Could you reproduce the material below exactly, from the line containing "Select the 店铺宝贝运营 marketing scene" through its last line, and leave out everything else?

=== DATA FOR PROCESSING ===

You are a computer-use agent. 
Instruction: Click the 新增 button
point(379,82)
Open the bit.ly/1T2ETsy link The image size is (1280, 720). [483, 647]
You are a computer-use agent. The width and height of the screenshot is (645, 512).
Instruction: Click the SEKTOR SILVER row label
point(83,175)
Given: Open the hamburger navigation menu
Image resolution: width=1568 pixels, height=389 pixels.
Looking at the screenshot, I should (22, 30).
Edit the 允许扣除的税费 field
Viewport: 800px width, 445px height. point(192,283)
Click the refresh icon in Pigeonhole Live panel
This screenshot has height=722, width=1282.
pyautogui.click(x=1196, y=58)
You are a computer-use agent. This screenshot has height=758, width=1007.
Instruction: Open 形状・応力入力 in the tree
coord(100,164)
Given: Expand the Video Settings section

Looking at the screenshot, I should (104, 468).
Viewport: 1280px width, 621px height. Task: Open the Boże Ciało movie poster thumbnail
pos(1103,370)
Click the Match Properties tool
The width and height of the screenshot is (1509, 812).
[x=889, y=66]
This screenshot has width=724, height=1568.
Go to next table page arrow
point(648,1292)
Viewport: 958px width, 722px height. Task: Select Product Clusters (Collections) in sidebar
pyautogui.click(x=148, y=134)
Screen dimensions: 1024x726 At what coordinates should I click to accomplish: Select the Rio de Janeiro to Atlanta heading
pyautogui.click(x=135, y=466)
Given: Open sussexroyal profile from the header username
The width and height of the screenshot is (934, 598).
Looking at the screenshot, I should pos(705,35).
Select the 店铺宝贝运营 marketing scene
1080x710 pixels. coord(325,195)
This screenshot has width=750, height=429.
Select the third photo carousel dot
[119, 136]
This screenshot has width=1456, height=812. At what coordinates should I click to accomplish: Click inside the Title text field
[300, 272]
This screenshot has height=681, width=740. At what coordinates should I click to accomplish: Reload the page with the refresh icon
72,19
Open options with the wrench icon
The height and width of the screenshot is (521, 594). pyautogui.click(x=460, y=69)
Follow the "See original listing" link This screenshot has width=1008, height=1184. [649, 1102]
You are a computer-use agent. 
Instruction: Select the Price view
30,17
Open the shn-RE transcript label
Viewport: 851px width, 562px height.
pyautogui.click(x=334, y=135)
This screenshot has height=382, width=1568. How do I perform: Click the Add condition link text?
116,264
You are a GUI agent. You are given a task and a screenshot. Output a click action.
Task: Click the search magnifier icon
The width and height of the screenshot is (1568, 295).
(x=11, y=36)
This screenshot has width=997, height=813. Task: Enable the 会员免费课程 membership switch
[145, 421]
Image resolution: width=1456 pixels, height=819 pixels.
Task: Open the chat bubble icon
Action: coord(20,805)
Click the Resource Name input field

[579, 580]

===

TASK SOLUTION ::
Select the 店铺宝贝运营 marketing scene
1080x710 pixels. coord(325,195)
This screenshot has width=750, height=429.
Select the third photo carousel dot
[119, 136]
This screenshot has width=1456, height=812. At what coordinates should I click to accomplish: Click inside the Title text field
[300, 272]
This screenshot has height=681, width=740. At what coordinates should I click to accomplish: Reload the page with the refresh icon
72,19
Open options with the wrench icon
The height and width of the screenshot is (521, 594). pyautogui.click(x=460, y=69)
Follow the "See original listing" link This screenshot has width=1008, height=1184. [649, 1102]
You are a computer-use agent. 
Instruction: Select the Price view
30,17
Open the shn-RE transcript label
Viewport: 851px width, 562px height.
pyautogui.click(x=334, y=135)
This screenshot has height=382, width=1568. How do I perform: Click the Add condition link text?
116,264
You are a GUI agent. You are given a task and a screenshot. Output a click action.
Task: Click the search magnifier icon
The width and height of the screenshot is (1568, 295).
(x=11, y=36)
This screenshot has width=997, height=813. Task: Enable the 会员免费课程 membership switch
[145, 421]
Image resolution: width=1456 pixels, height=819 pixels.
Task: Open the chat bubble icon
Action: coord(20,805)
Click the Resource Name input field

[579, 580]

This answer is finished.